*Source material*:
· · · ·

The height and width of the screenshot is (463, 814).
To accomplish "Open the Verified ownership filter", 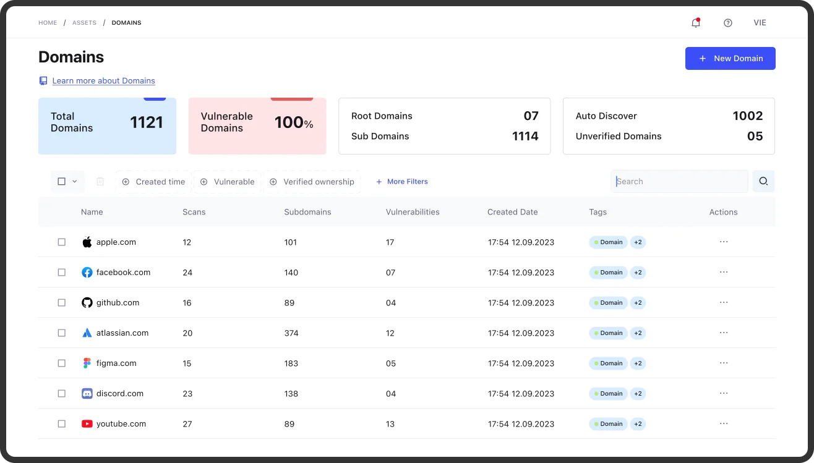I will pos(312,182).
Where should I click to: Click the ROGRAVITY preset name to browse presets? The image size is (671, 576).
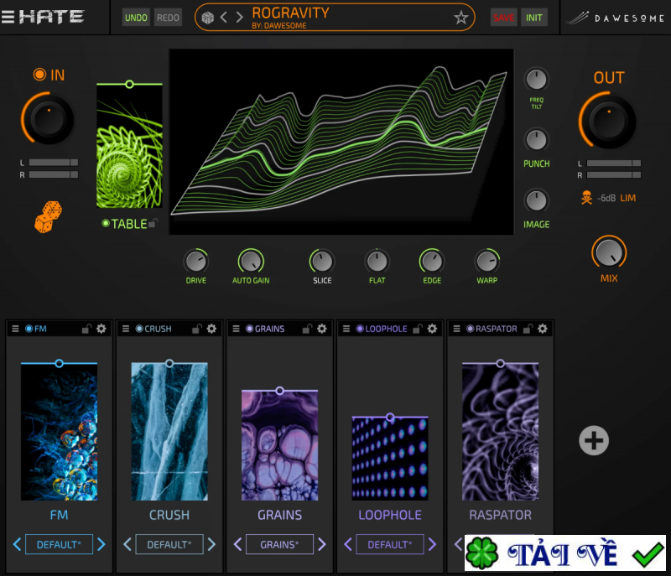[289, 13]
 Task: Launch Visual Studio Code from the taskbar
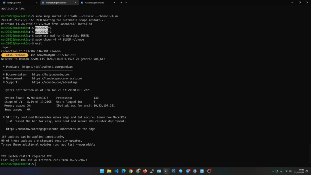point(116,171)
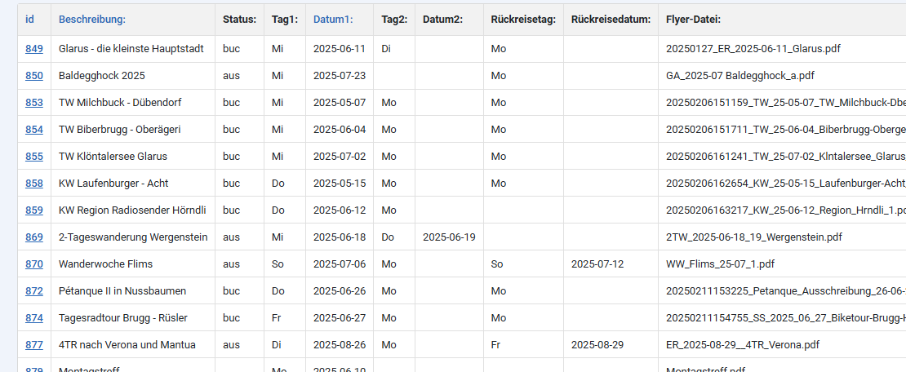Click the Rückreisedatum 2025-08-29 cell
The image size is (906, 372).
click(598, 345)
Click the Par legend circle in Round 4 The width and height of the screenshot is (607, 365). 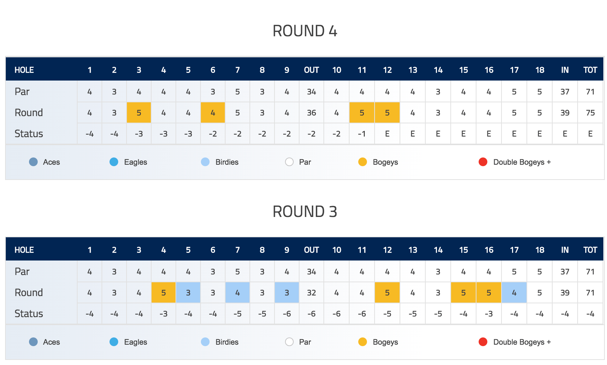click(x=289, y=162)
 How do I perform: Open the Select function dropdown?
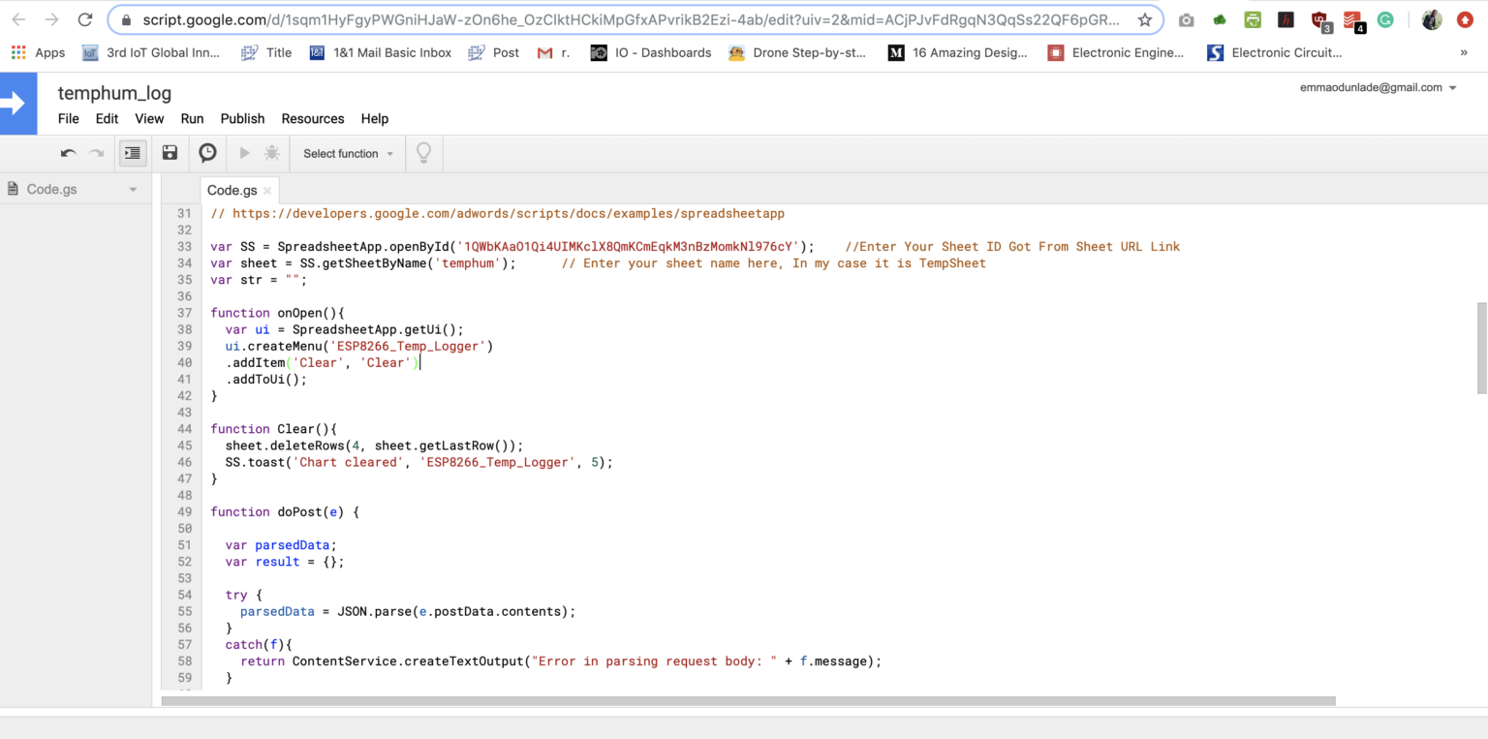click(348, 153)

· · · ·

*Activity*:
What is needed is an exact transcription of the lines from the one containing "How do I perform: Open" through the last line of the records above, both included, with no pictures.

*Result*:
 How do I perform: Open the Select function dropdown?
click(348, 153)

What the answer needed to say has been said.